Das ist jetzt im Normalbetrieb, wenn wieder so eine Attacke kommt sieht es sicher anders aus.

 

[V40]

Hallo,

wenn man eine Logdatei postet (oder einen solchen Auszug) sollte man schon darauf achten das es sich nur um die Fragestellung handelt.

Nun aber zu dem nächsten Problem.

Der Befehl which wird genutzt um Programme zu finden.
Mich irritiert es doch stark das in deinem Apache error.log der Aufruf von which protokolliert wird.

Das mach auf mich den Eindruck als hättest du ein Script auf deinem Server das da nicht hingehört.
ABER ich bin mir gerade nicht 100%ig sicher!

Zu dem Arbeitsspeicher, also du hast ein ganz gravierendes Problem.
In dem Auszug von "ps aux" ist allerdings nichts zu sehen was das Problem verursacht.
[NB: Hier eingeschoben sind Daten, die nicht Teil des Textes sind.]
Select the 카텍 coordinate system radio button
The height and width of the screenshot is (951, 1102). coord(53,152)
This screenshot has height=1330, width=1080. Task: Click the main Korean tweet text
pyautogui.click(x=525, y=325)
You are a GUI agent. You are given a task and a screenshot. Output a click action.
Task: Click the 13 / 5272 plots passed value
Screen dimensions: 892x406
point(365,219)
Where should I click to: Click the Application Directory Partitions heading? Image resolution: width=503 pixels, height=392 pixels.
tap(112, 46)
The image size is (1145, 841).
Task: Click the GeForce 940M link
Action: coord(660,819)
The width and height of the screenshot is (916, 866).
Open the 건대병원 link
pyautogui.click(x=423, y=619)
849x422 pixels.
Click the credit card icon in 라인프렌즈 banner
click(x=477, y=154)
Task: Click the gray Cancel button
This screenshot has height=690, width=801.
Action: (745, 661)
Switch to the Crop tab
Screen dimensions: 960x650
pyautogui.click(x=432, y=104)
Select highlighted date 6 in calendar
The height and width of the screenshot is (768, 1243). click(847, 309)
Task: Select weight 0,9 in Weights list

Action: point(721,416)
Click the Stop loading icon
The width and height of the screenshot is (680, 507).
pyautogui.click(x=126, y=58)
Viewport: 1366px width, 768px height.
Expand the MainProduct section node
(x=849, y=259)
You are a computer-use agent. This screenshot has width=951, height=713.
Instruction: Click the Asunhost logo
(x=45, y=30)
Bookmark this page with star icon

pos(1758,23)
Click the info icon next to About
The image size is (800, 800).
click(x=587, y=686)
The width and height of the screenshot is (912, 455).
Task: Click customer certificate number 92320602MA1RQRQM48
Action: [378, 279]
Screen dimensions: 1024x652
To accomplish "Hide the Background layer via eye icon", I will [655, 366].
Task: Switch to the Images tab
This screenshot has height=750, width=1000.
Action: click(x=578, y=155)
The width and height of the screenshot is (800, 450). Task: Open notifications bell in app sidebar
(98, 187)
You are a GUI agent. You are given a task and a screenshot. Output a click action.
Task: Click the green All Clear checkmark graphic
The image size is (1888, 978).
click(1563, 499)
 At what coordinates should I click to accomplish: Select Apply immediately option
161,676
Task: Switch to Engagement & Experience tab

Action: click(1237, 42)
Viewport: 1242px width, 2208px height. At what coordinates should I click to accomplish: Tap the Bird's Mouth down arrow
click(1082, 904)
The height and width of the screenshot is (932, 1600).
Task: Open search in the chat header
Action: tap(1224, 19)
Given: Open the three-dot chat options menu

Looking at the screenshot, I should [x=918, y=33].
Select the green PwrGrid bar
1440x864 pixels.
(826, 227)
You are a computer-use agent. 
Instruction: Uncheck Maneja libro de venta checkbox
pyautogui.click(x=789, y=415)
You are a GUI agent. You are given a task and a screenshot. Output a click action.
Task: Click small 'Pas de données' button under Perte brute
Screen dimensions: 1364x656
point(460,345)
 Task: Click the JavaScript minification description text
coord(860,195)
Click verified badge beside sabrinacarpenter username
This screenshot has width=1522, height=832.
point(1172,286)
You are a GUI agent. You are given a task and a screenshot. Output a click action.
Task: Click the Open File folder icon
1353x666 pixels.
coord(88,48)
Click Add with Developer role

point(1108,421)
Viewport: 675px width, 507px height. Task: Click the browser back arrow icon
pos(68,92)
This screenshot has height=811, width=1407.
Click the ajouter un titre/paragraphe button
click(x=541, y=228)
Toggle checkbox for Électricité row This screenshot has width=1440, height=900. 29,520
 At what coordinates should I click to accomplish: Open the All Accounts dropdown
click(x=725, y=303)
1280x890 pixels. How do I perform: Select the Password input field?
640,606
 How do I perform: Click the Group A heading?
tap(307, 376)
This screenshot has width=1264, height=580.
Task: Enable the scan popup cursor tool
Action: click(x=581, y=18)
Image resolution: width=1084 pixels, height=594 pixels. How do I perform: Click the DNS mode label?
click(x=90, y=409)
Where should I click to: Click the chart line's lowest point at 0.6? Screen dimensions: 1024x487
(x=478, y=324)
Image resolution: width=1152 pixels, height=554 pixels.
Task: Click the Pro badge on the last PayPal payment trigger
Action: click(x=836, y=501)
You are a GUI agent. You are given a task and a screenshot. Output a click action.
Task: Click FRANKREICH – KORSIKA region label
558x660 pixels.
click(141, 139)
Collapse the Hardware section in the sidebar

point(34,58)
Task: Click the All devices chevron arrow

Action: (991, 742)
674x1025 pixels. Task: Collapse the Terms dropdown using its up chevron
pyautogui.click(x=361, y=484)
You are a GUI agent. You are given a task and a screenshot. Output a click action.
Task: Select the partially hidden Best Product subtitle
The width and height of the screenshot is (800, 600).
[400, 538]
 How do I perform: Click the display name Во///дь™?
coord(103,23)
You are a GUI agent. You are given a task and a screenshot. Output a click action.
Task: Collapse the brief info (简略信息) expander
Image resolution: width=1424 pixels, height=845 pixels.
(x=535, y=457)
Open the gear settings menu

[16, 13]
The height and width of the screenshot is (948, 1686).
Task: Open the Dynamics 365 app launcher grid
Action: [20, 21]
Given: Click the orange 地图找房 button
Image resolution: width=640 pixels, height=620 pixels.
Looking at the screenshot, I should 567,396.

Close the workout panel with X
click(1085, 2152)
Hast du auf dem Server manchmal auch Dienste (Gameserver, Teamspeak, etc) laufen die jetzt gerade nicht laufen?


Edit:
Schau mal in dem access.log nach, ob zu dem selben Zeitpunkt Zugriffe erfolgt sind auf deine Webseiten.
Wenn ja dann poste die Einträge mal.
Vielleich kann man da etwas erkennen.

 

[conrado]

Abgesehen von den üblichen Sachen läuft ganz selten mal ein Gameserver (vielleicht 5 Stunden im Monat). Aber nie zu den Zeiten der Abstürze. Diese "which"-Aufrufe in der error.log sind ja einige hundert Zeilen groß. Ein Script hab ich in keinem Webaccount gefunden, der das auslösen könnte.

Edit:
Ja es gab zu der Zeit Zugriffe auf verschiedene Seiten, aber in keinem extremen Rahmen und es wurden keine Scripte ausgeführt.